» **Extrahierter Text**
%%

# Wassertieren bei Openseamap



## onyx134 (8. April 2012)

Hallo zusammen, ich habe mir aufs iPad die App. Von openseamap geladen. Wie kann ich denn da die Wassertiefen einblenden?

Bevor jetzt wieder die angsthasen kommen, ich will damit nicht navigieren. Dazu haben wir nen richtigen Plotter, aber um mir mal ein paar schöne Kanten zu suchen und Törns zu planen, wäre das sehr hilfreich.
Oder weiß jemand wo ich eine Seekarte vom kleinen Belt, gerade so um Als herum.


----------



## ulf (21. April 2012)

*AW: Wassertieren bei Openseamap*

Hallo

Wenn man sich die Karten online im Vollbild-Modus anschaut, dann kann man im Menu "Ansicht" Meeresprofil anwählen. Das scheint aber nur eine recht grobe Darstellung zu sein.
Was man auch noch beachten muß ist, daß beim download der Karte(n) auch der Layer für die Tiefen-Info überhaupt mit dabei ist.
Z.B in den OSM-Garmin-Karten sind keine Tiefeninformationen drin.

Gruß Ulf


----------



## ksmichel (8. Mai 2012)

*AW: Wassertieren bei Openseamap*

Navionics hat eine DK-Seekarte. Als IPad-App. Ich nehm sie zum Tauchen.


----------

%%

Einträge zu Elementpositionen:

%%

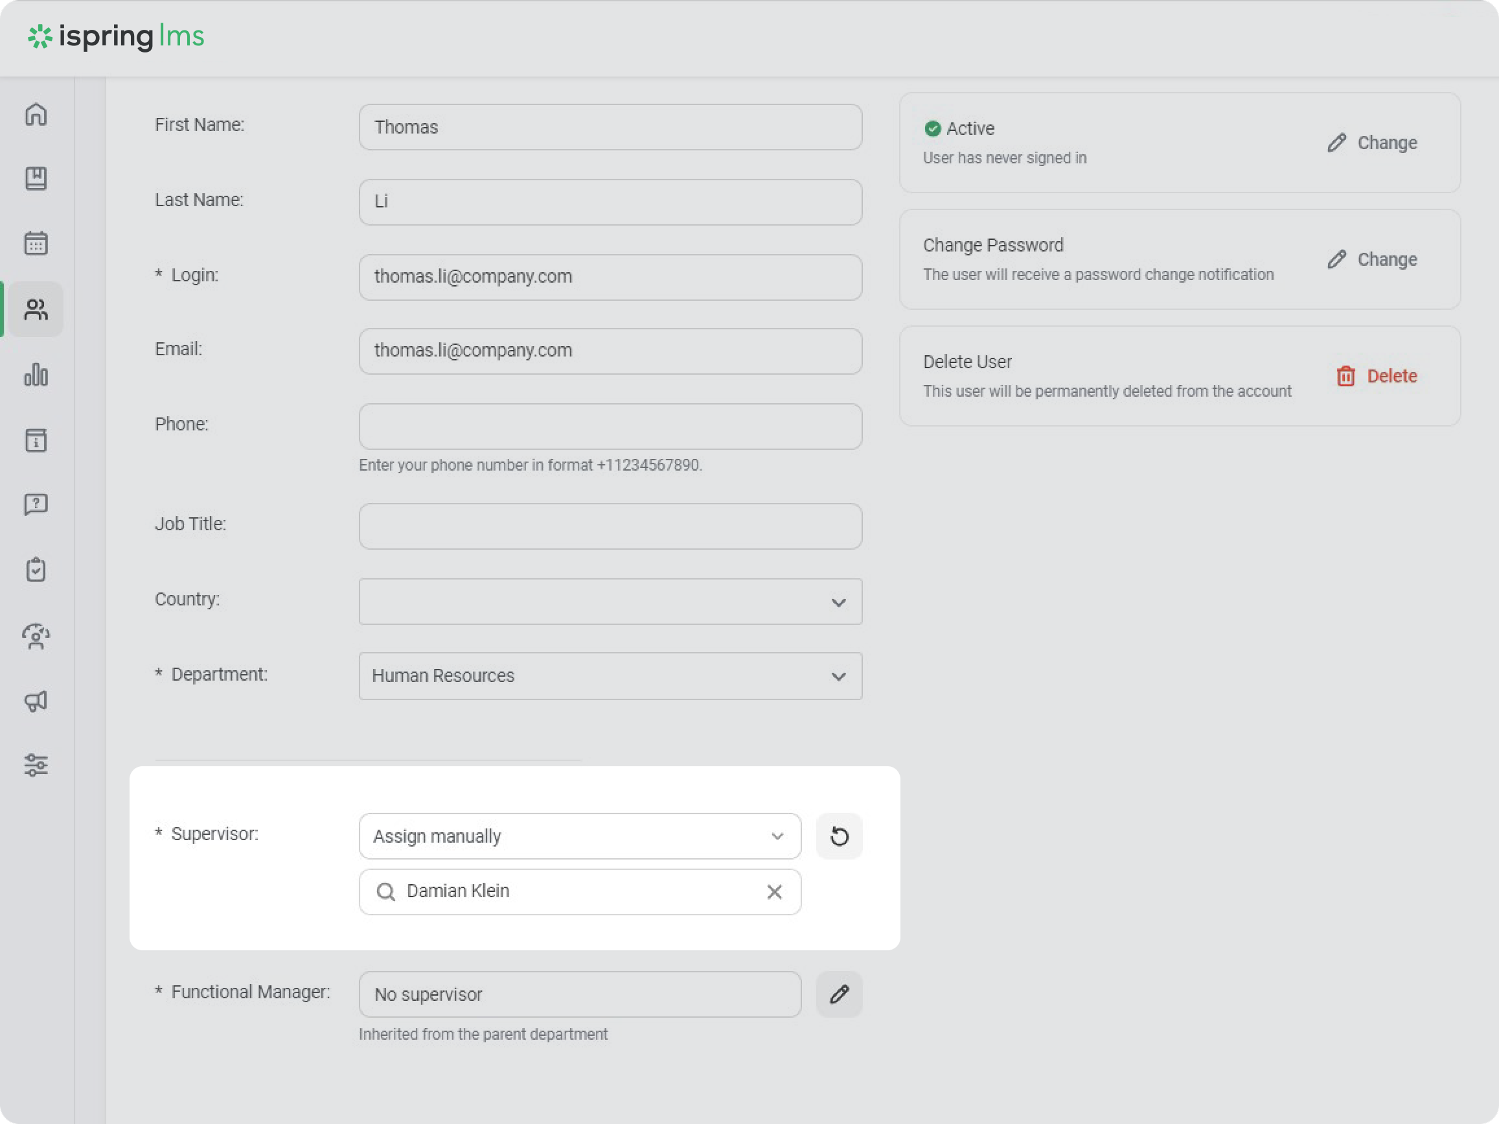This screenshot has height=1124, width=1499.
Task: Select the Users tab in sidebar
Action: point(36,309)
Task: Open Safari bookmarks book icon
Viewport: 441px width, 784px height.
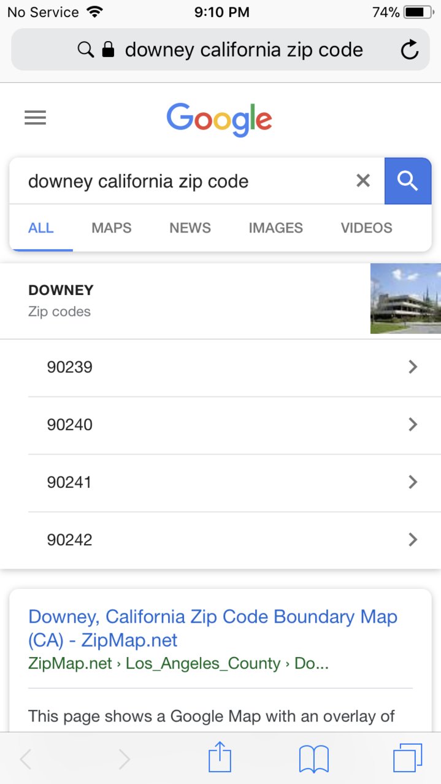Action: pyautogui.click(x=314, y=759)
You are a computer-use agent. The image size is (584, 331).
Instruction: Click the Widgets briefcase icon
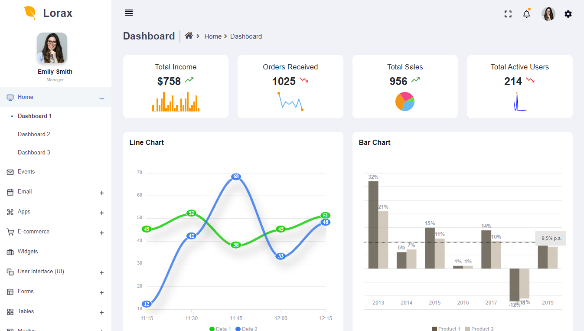[x=10, y=252]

%%

» **Zu erledigen**
1. Gib den Abschnitt aus dem Forumsthread über OpenSeaMap wortgetreu wieder, beginnend bei „Bevor jetzt wieder“ und endend bei „(21. April 2012)“.
2. Kannst du die Zeilen der Datensätze als Markdown-Tabelle mit den Spalten „Nr.“ und „Zeile“ darstellen, beginnend mit der Zeile, die „You are a computer-use“ enthält, und endend mit der letzten Zeile der Datensätze? Leerzeilen und Bilder bleiben dabei weg.

» **Bearbeitete Übung**
1.
Bevor jetzt wieder die angsthasen kommen, ich will damit nicht navigieren. Dazu haben wir nen richtigen Plotter, aber um mir mal ein paar schöne Kanten zu suchen und Törns zu planen, wäre das sehr hilfreich.
Oder weiß jemand wo ich eine Seekarte vom kleinen Belt, gerade so um Als herum.


----------



## ulf (21. April 2012)

2.
| Nr. | Zeile |
|---|---|
| 1 | You are a computer-use agent. The image size is (584, 331). |
| 2 | Instruction: Click the Widgets briefcase icon |
| 3 | [x=10, y=252] |